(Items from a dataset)

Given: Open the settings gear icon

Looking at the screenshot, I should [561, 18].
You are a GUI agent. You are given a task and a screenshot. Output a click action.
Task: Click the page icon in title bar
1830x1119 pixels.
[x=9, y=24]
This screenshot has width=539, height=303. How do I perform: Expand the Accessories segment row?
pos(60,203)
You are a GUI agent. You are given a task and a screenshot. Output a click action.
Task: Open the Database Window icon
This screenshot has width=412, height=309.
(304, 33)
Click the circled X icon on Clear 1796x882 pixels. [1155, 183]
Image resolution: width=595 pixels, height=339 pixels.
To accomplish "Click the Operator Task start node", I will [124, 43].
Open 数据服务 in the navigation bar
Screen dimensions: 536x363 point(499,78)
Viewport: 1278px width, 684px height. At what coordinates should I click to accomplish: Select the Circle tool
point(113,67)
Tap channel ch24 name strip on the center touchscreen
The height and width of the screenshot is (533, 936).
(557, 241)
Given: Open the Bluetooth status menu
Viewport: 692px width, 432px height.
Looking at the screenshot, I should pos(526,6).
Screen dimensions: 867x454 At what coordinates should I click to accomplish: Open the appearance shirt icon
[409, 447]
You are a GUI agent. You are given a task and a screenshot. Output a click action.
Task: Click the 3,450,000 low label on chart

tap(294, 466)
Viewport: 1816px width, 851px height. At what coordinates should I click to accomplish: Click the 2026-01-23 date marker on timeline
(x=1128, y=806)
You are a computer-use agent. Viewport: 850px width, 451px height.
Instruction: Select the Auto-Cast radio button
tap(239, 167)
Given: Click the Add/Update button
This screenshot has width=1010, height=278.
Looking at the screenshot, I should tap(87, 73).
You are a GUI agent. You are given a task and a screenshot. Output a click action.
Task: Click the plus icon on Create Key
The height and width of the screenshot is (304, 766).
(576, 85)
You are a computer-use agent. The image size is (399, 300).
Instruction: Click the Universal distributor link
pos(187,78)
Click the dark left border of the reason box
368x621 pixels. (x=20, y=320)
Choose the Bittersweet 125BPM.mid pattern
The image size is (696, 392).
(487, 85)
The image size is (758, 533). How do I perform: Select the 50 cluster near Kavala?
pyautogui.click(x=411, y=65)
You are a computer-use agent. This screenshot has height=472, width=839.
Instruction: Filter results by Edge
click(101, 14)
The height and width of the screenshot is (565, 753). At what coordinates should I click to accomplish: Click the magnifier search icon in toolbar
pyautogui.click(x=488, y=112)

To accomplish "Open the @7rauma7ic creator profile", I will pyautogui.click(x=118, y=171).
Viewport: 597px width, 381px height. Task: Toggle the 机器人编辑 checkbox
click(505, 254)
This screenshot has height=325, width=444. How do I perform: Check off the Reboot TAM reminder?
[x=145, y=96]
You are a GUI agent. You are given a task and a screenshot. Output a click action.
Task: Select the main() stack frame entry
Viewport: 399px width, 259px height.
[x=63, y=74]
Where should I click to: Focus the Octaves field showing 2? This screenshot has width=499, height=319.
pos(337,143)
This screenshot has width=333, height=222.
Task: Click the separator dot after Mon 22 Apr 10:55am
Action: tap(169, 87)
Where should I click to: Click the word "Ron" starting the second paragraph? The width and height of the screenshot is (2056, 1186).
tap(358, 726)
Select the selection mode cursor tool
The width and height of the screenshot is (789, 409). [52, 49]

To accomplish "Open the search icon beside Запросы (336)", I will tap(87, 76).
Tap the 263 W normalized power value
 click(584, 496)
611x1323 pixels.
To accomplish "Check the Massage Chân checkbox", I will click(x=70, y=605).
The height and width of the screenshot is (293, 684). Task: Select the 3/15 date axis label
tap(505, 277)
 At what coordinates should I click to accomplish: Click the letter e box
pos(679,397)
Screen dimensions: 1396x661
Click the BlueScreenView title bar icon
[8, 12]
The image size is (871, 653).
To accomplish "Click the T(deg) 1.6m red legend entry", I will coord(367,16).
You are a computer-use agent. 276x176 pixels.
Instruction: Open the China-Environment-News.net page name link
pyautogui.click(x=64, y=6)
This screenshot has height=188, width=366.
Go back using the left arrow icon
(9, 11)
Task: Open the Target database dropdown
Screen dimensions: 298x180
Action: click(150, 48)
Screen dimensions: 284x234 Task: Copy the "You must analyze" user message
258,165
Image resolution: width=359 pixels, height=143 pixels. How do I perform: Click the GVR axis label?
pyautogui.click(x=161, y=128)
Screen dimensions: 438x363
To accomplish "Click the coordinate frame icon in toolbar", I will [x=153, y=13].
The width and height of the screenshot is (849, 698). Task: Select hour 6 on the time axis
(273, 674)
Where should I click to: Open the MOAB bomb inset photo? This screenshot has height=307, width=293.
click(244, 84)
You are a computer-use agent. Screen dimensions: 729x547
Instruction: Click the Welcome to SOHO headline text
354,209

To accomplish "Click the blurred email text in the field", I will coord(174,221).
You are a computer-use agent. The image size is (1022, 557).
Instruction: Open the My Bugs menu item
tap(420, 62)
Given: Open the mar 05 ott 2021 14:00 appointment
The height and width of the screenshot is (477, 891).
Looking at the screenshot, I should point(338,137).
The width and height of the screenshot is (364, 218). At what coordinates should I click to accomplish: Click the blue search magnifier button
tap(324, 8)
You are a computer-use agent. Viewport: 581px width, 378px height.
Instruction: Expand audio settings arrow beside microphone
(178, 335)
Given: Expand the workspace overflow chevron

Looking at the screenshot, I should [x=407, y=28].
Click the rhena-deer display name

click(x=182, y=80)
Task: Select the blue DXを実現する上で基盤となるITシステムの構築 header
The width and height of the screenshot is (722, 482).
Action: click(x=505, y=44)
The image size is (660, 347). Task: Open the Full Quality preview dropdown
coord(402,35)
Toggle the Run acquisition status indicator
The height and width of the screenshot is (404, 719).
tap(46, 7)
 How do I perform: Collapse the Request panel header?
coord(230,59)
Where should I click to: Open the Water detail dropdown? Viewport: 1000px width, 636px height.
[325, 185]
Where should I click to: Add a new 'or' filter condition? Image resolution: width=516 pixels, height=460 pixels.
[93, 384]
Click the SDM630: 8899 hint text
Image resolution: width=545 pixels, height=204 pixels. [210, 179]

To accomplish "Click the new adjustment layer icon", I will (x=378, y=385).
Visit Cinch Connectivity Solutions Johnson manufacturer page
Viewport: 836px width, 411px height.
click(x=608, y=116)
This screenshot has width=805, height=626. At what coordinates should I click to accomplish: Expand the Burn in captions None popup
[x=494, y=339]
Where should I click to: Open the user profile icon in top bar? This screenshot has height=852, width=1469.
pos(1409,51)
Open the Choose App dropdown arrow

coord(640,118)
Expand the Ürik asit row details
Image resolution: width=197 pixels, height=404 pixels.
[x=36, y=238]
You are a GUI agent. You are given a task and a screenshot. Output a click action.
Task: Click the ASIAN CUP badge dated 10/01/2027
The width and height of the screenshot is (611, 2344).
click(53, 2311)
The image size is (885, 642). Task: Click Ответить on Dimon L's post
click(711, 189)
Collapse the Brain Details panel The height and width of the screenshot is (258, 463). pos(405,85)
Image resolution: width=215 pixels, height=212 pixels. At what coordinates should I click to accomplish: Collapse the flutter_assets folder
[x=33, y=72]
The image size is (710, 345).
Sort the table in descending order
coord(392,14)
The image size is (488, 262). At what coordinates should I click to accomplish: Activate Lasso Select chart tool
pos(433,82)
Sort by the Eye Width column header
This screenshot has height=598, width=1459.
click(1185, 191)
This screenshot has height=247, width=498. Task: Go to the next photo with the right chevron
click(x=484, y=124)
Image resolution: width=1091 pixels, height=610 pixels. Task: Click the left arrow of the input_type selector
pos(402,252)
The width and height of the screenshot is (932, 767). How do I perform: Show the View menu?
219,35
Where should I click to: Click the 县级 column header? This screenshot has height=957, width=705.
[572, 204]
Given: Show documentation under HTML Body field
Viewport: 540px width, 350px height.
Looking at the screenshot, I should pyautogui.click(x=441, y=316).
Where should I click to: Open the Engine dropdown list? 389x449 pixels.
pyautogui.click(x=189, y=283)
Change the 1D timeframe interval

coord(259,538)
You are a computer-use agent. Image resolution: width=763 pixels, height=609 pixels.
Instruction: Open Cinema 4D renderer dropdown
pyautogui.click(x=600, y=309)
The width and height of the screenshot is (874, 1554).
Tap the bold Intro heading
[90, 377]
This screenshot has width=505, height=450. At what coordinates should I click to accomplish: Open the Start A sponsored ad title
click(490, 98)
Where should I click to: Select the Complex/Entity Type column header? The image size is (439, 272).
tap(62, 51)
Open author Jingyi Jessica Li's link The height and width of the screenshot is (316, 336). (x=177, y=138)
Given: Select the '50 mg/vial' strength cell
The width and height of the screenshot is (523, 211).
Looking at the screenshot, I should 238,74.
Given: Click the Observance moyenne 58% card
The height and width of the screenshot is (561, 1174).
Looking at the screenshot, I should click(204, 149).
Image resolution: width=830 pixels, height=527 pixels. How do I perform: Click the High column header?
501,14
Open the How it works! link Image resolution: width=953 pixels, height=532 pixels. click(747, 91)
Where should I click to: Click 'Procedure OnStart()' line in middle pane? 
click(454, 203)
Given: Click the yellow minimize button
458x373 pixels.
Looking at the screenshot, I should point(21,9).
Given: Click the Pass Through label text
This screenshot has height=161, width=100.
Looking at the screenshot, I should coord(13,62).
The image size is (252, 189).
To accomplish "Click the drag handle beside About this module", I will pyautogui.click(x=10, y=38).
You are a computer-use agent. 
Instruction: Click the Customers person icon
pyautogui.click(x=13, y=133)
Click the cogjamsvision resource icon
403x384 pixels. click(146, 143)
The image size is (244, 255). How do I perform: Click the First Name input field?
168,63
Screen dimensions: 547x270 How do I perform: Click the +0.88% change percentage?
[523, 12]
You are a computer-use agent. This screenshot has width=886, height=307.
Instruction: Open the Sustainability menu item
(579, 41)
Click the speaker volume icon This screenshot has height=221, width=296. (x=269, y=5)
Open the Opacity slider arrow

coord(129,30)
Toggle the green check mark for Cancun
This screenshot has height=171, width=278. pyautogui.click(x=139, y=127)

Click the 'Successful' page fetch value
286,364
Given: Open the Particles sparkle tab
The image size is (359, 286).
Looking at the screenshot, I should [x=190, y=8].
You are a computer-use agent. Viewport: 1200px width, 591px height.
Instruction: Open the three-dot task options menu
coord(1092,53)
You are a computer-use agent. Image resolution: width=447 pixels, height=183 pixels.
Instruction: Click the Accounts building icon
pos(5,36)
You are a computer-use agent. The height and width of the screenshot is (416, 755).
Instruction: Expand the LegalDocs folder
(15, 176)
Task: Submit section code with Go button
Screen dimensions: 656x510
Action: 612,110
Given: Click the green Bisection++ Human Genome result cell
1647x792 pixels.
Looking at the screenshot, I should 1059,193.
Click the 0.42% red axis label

WORK REQUEST → All lines from the one containing "Given: Click the green" through the final line of the records above are to be set down exactly, and no other line is to appear.

TASK OUTPUT →
Given: Click the green Bisection++ Human Genome result cell
1647x792 pixels.
Looking at the screenshot, I should 1059,193.
Click the 0.42% red axis label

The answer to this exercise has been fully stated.